Ross dove deep into his reference library to pull together the new Buck's motifs. "Looking at that suit exhaustively and thinking, 'Is there anyway I could justify that original version so completely?' and wishing that I could paint a new version of the exact thing they had done 70 years ago, I realized there were only so many things people were going to swallow,” the artist explained. “So I backed away from a lot of what had been and replaced it with this kind of 'Tron' effect. That was a big influential film from my childhood.
"With that same concept, part of my approach to this universe is that it uses that holographic hard light effect as part of their technology and their guns. The spaceships have a contour that gives the overwhelming effect of being the ships that were designed in the 1920s but with this projected, hard light effect that makes them look immaterial."
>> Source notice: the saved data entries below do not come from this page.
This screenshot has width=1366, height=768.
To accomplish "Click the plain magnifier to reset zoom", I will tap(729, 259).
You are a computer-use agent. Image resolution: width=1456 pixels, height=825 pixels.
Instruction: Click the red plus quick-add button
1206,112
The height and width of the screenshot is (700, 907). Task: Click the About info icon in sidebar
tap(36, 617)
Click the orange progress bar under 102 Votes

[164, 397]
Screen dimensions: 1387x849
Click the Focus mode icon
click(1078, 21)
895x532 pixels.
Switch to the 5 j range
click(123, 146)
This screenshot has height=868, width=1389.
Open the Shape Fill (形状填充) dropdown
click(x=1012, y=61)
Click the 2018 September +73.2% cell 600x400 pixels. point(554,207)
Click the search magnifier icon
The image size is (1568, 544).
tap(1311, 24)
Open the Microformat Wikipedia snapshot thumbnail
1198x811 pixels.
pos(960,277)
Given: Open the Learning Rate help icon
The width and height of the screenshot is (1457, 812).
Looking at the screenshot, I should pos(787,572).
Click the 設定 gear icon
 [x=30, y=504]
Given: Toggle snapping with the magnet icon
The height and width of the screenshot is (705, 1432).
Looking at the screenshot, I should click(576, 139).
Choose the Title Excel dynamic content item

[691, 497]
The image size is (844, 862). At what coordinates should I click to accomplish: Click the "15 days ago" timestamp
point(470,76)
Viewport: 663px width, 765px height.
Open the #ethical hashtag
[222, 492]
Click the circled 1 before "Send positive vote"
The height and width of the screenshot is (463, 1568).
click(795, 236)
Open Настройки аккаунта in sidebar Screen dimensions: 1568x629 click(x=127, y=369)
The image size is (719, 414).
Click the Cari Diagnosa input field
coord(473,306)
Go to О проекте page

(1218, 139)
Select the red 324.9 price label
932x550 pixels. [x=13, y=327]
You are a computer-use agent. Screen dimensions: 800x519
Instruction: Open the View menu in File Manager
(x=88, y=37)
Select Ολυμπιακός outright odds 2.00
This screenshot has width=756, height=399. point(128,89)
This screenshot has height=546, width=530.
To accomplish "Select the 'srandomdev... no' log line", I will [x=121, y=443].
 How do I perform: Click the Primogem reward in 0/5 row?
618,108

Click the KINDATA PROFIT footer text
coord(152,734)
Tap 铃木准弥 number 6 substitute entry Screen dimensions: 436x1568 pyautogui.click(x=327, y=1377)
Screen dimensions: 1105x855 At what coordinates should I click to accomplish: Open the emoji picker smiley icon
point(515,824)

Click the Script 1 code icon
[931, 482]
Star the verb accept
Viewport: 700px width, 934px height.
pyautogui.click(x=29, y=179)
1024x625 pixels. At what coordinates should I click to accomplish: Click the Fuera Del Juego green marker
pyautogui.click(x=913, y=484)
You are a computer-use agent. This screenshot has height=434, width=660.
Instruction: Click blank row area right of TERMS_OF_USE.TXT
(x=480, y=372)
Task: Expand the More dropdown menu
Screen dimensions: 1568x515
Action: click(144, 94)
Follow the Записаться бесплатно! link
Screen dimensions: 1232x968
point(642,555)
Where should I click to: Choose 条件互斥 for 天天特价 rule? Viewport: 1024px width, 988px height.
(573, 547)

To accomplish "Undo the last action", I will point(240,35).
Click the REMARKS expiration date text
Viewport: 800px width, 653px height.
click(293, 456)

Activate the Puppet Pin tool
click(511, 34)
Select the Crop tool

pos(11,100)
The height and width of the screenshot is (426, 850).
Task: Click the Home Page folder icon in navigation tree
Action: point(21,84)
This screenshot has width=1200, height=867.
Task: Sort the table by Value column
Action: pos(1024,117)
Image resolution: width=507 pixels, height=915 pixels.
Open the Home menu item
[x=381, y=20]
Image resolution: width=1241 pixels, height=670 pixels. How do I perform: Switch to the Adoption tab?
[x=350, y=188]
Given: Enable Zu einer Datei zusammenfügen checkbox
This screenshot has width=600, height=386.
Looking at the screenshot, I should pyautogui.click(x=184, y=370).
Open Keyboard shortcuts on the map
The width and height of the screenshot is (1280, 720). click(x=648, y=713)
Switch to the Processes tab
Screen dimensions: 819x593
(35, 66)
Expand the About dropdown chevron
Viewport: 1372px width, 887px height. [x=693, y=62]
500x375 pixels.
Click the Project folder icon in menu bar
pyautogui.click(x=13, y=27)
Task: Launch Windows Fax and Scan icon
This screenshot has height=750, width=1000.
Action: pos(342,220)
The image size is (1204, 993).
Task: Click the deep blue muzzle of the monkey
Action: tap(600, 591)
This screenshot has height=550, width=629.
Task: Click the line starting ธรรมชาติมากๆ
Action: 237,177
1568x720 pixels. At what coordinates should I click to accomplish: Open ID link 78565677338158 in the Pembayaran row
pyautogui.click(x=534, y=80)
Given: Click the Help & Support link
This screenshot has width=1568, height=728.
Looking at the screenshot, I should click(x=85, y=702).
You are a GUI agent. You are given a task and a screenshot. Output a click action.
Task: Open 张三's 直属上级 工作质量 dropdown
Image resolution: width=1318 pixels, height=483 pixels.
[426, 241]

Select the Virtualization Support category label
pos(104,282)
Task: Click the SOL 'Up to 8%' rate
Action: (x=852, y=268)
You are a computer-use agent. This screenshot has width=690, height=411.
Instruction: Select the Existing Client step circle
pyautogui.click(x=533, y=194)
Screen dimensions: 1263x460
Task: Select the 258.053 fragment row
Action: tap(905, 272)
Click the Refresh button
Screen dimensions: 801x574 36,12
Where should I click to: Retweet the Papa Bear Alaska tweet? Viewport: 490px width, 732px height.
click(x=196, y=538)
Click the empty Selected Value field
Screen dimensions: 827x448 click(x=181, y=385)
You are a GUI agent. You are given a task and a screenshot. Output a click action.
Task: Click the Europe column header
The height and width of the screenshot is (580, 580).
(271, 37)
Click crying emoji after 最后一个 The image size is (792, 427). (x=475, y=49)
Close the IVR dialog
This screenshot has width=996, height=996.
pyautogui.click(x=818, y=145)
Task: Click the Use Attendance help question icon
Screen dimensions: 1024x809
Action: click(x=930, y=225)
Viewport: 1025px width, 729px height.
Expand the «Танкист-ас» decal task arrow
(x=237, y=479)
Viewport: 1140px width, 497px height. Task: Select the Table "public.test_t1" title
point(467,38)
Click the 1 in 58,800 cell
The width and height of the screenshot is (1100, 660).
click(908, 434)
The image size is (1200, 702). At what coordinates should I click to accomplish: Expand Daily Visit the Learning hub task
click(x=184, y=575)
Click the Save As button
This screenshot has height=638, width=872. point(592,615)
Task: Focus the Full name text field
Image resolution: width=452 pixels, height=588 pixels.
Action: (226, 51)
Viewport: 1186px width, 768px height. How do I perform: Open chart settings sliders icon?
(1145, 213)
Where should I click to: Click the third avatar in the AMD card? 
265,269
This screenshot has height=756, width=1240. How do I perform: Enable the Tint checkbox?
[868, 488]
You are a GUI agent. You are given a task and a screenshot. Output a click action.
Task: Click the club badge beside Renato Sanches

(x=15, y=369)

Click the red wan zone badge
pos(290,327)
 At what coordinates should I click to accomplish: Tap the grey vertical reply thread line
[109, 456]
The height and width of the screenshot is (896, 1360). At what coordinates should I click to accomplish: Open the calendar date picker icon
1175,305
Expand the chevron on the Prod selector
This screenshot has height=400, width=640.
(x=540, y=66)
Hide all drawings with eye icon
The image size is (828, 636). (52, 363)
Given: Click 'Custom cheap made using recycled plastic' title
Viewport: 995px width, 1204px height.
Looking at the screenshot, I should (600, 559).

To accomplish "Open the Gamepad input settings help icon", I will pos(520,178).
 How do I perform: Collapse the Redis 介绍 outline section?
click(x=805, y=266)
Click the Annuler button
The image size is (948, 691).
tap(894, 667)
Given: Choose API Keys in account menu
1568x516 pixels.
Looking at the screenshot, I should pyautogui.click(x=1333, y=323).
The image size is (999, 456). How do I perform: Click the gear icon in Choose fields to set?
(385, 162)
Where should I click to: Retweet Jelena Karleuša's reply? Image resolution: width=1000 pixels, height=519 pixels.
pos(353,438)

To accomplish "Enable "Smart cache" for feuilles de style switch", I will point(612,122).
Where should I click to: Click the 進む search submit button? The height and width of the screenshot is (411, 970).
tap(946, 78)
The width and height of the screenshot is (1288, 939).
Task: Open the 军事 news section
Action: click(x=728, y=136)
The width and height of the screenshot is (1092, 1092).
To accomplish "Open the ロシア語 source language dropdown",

The most divergent piece of Alex Ross' Buck Rogers design from the origin source material – the hero's propulsive jetpack – was inspired by a piece of art from the same era, the December 1932 "Wonder Stories" pulp cover by artist Frank R. Paul. "The jetpack was me riffing a completely different source from the 1930s – an old pulp cover – a design that wasn't so much a jetpack as it a disc on the back of a flying man with three blades. But these weren't moving propeller blades. They were almost something that would seem to be causing the person to be weightless. The glowing effect applied by my painting gives a hint to a phenomenal level of power that we don't have which is somehow breaking the boundaries of gravity. I was bringing that one other element in because I think that the regular jetpack from Buck Rogers was pretty traditional. I don't think it was entirely original in its design."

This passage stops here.